2026
Video, Generative AI, 3D printing PLA plastics, printed paper, Graffiti, industrial crate, cement, shopping cart.
dimension variable, 07m 44s
Anchored in the underground space of the former Stalin Monument in Prague’s Letná Park, this work feeds intricate historical archives and fluid local urban legends—ranging from pirate radio stations and Satanic rituals to the lost nose of Stalin—into an AI as data. Here, the AI functions as a contemporary "legend generator," echoing the folkloric understanding that the significance of a legend lies in its circulation rather than its veracity.

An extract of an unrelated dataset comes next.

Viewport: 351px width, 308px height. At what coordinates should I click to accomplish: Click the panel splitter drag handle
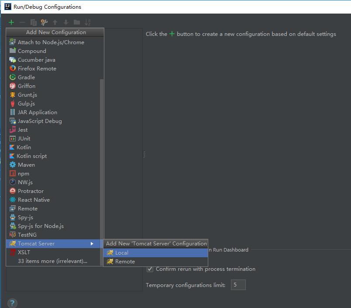pos(144,154)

However, unlike human oral transmission, which tolerates ambiguity and voids, algorithmic logic is driven by "filling" and "smoothing." When the AI confronts this historical trauma—riddled with ruptures and inherently resistant to linguistic integration—its compulsive computational logic collides with the boundaries of the symbolic system. This collision manifests in the imagery as spatial distortions, "impossible geometries," and abrupt shifts to the intruder perspective of a First-Person Shooter (FPS). These "glitches" are neither mere computational errors nor successful representations of trauma; rather, they are manifestations of "aphasia" and "failure" exposed as the algorithm attempts to violently suture the black hole of history.
Through spill-over video projections, street wheatpasting, and scattered 3D-printed residues, the installation constructs a complex field where the digital, legends, rumors, and archives intertwine. This work is not merely a reproduction of ruins; it reveals how, in the algorithmic age, the vitality of folklore is being supplanted by a flattened, anesthetized loop. Within this ceaseless computational reconstruction, while we may never access historical truth, we witness the indigestible rejection reaction of contemporary technology as it attempts to devour history.